И, словно бы упавши с облаков, куда вознесло его пылкое воображение, опять печально опустил голову.
— Так сколько вам нужно оборотного капитала? — спросил Чайкин.
— Полтораста долларов. С меньшим капиталом не стоит и начинать… А эти денежки не валяются на улице, Чайк! И никто их не поверит, Чайк, такому нищему, как я… Каждый скажет: «Зачем ему давать деньги?.. Он зажилит эти деньги, а не сделает гешефта».
— Я вам дам полтораста долларов, Абрам Исакиевич! — сказал Чайкин.
Абрамсон, казалось, не понимал, что говорит Чайкин.
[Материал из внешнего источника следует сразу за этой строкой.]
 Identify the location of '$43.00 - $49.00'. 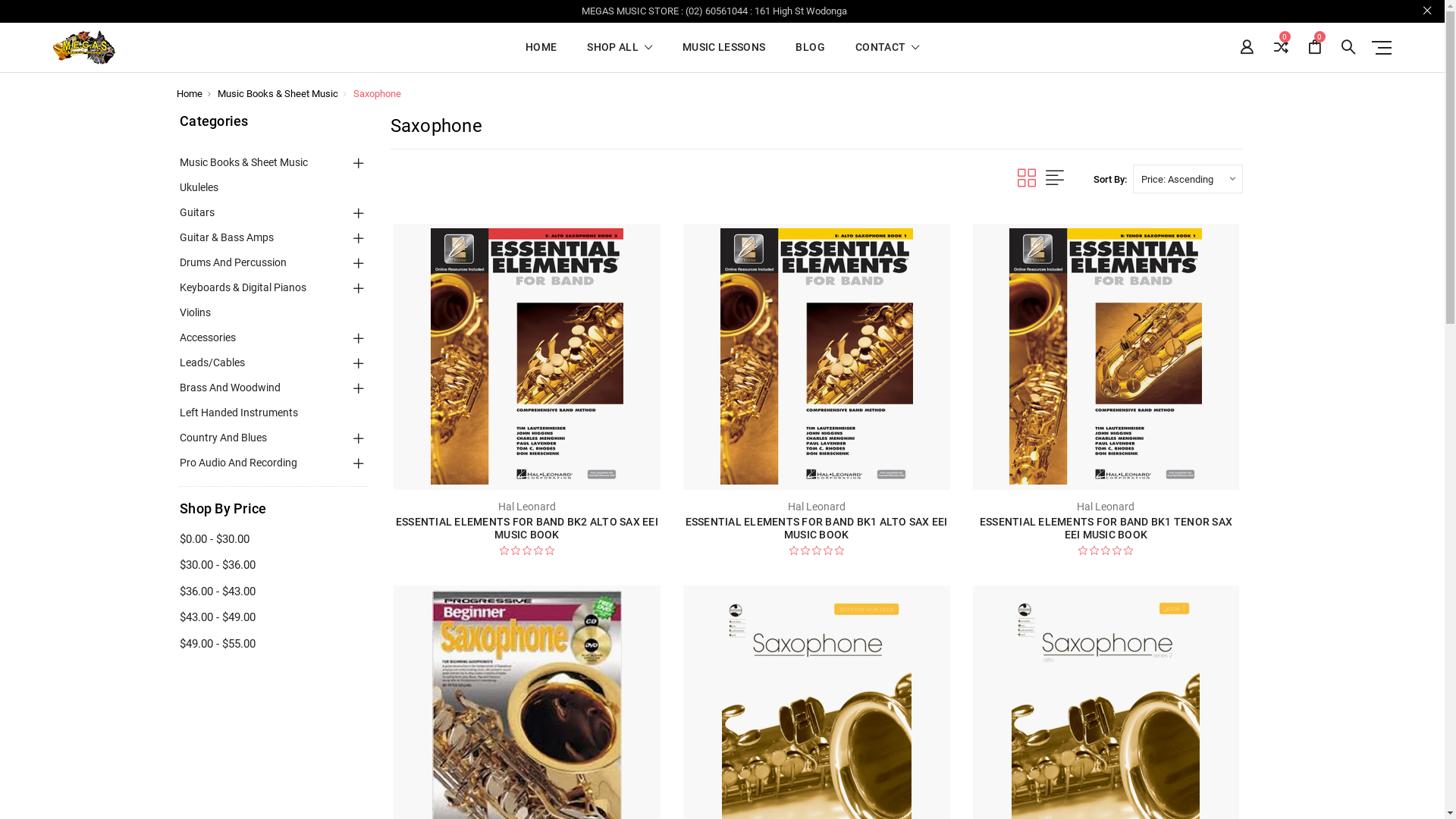
(273, 617).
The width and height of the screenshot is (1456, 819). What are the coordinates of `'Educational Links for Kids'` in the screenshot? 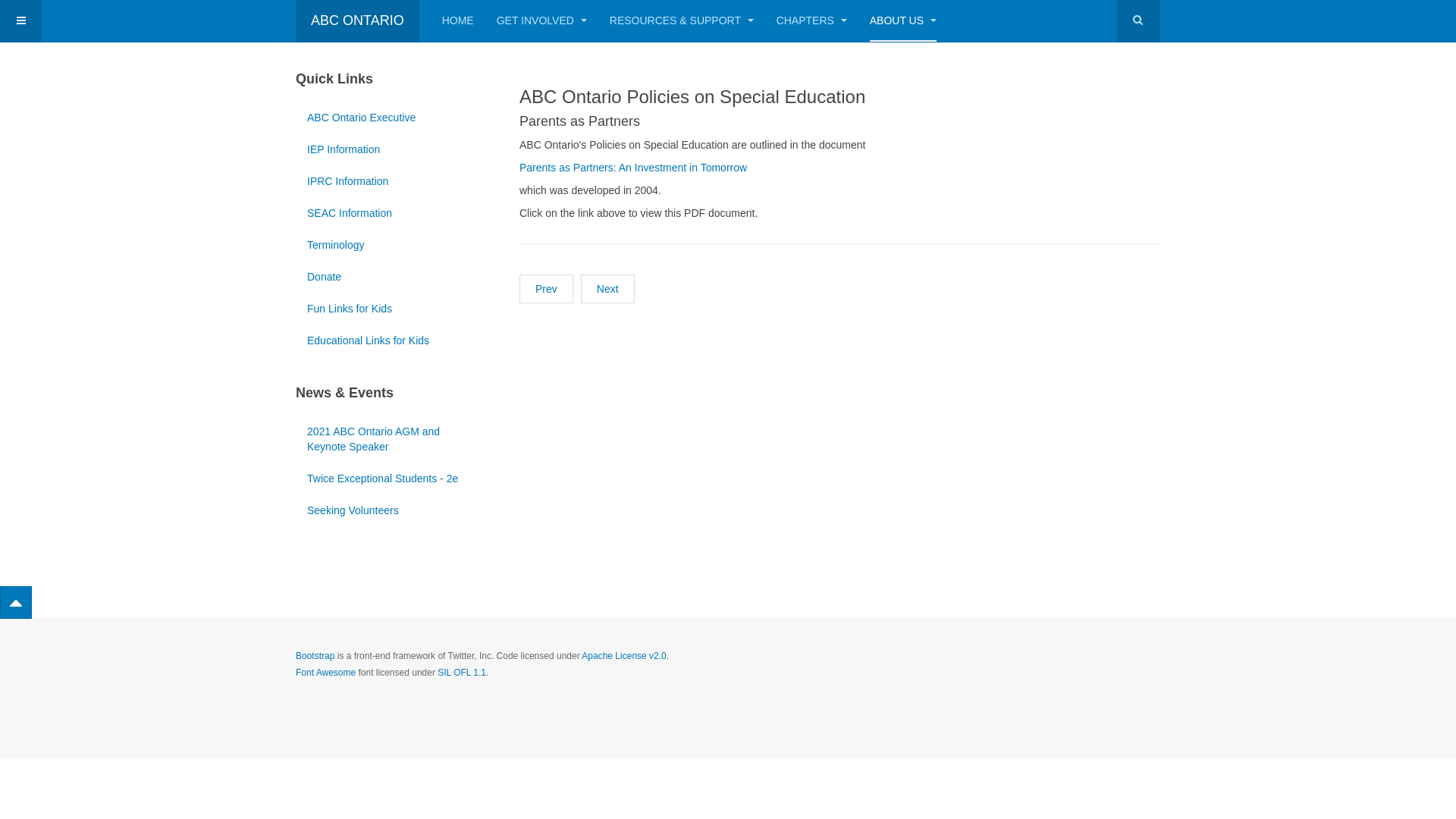 It's located at (392, 339).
Изумленный, с широко открытыми глазами, глядел он на своего гостя. И изможденное, худое лицо старого еврея подергивалось судорогами, и губы нервно вздрагивали.
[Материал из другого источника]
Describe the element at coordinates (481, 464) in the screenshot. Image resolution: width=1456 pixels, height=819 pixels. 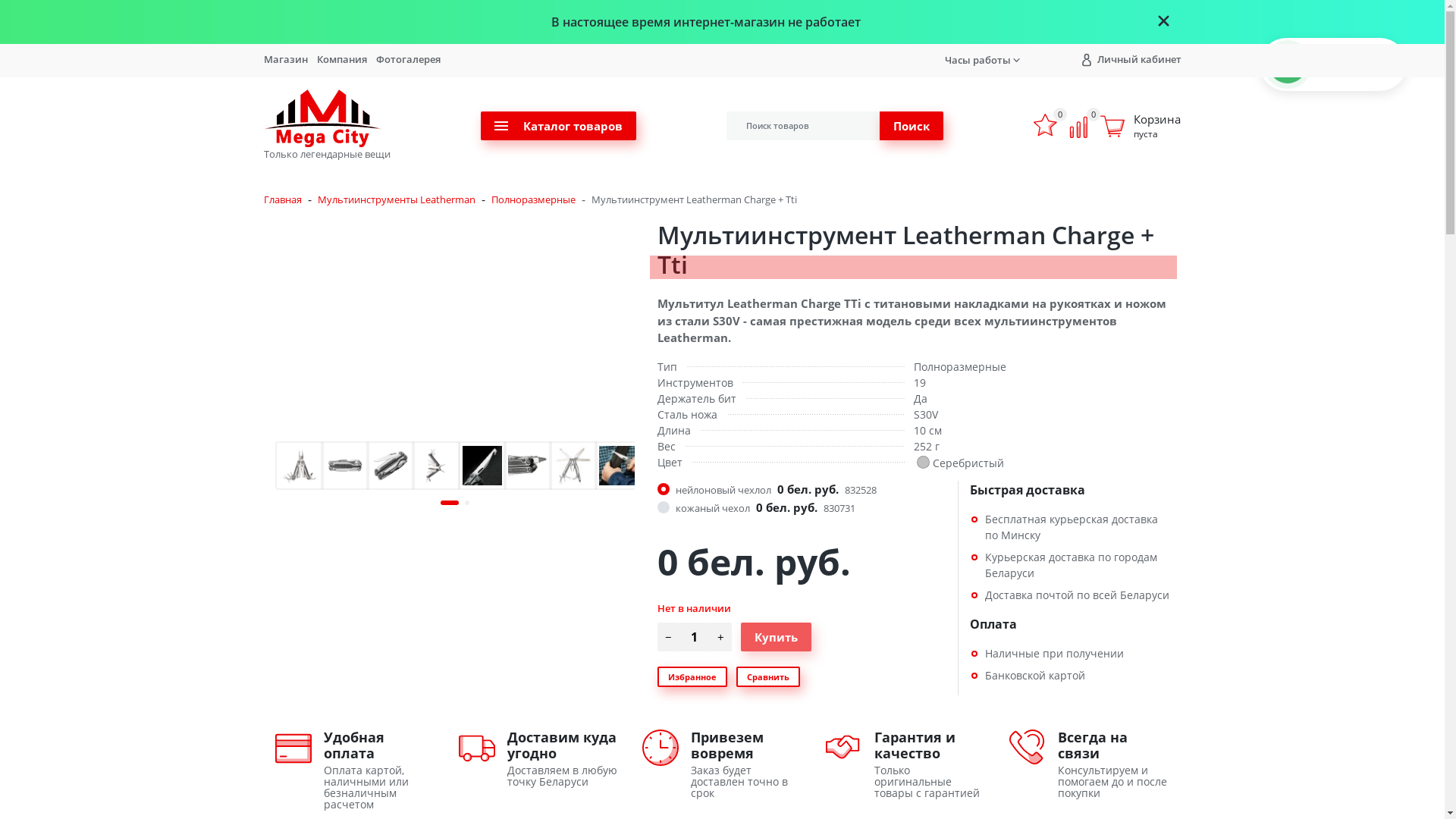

Наконец он прерывисто проговорил взволнованным голосом:
— И что вы такое сказали, господин Чайк?.. Повторите… прошу вас…
— Я сказал, что дам вам, Абрам Исакиевич, полтораста долларов…
— Вы! — воскликнул старый еврей, словно не доверяя словам Чайкина.
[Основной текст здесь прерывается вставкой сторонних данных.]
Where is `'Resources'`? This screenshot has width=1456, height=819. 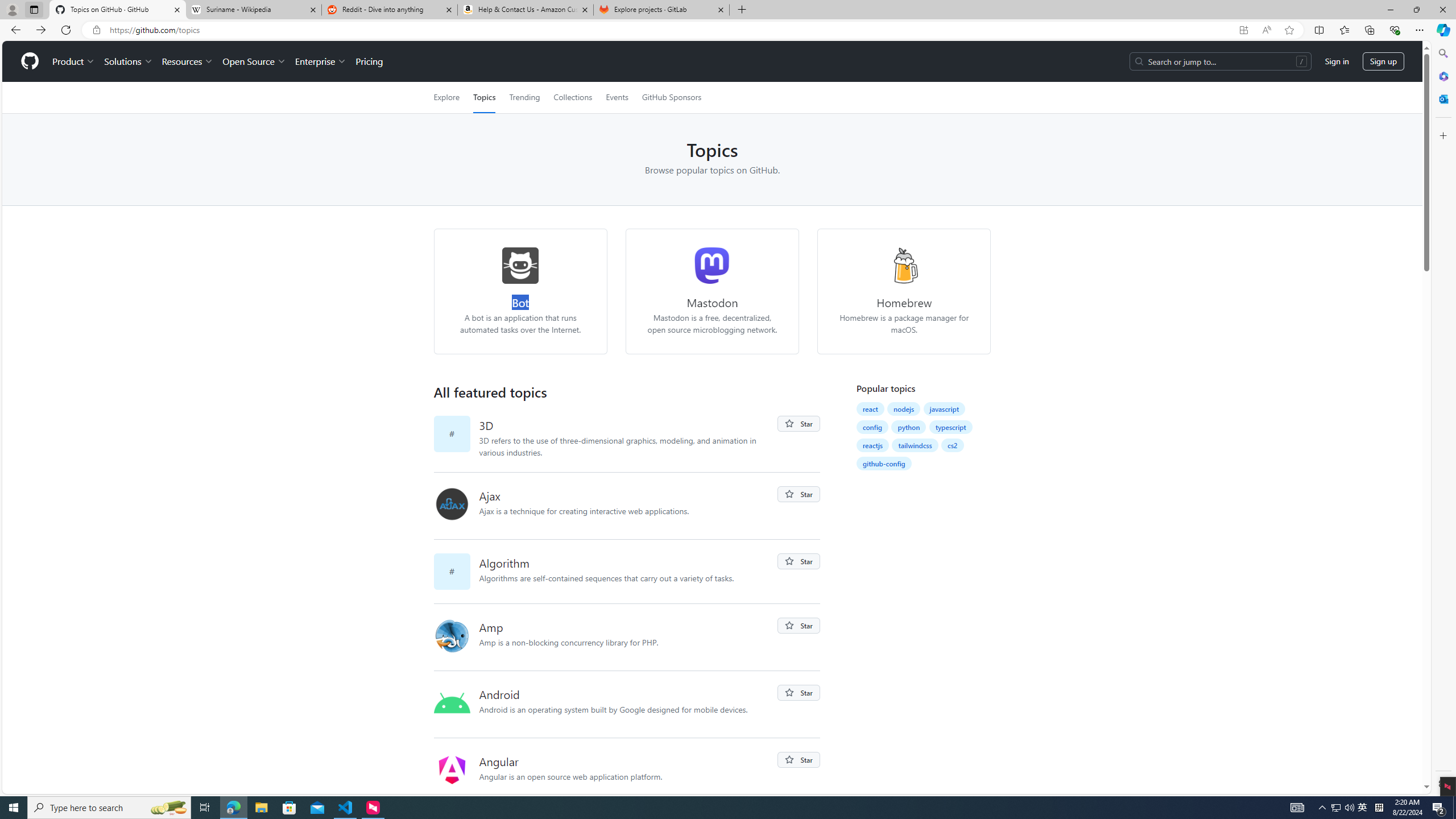 'Resources' is located at coordinates (188, 61).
— То-то, я… Не сумлевайтесь… И, кроме того, вы возьмите еще пятнадцать долларов… Отправьте немедленно Ревекку Абрамовну на вольный воздух.
— О господи! — мог только проговорить старик и, сорвавшись с кресла, крепко пожимал Чайкину руку.
Ревекка все слышала за перегородкой, в кухне, где она готовила чай. Слышала и, взволнованная, тронутая, утирала слезы.
Когда она принесла чай и бутылку коньяку, отец радостно проговорил:
— Рива… Ривочка… господин Чайк… он спасает нас… дает сто пятьдесят долларов на дело и пятнадцать долларов…
— Я все слышала, папенька… Но только не надо брать… У Василия Егоровича, может быть, последние. Где ему больше иметь?.. А ему самому нужно! — говорила Ревекка, и ее большие красивые черные глаза благодарно и ласково смотрели на Чайкина.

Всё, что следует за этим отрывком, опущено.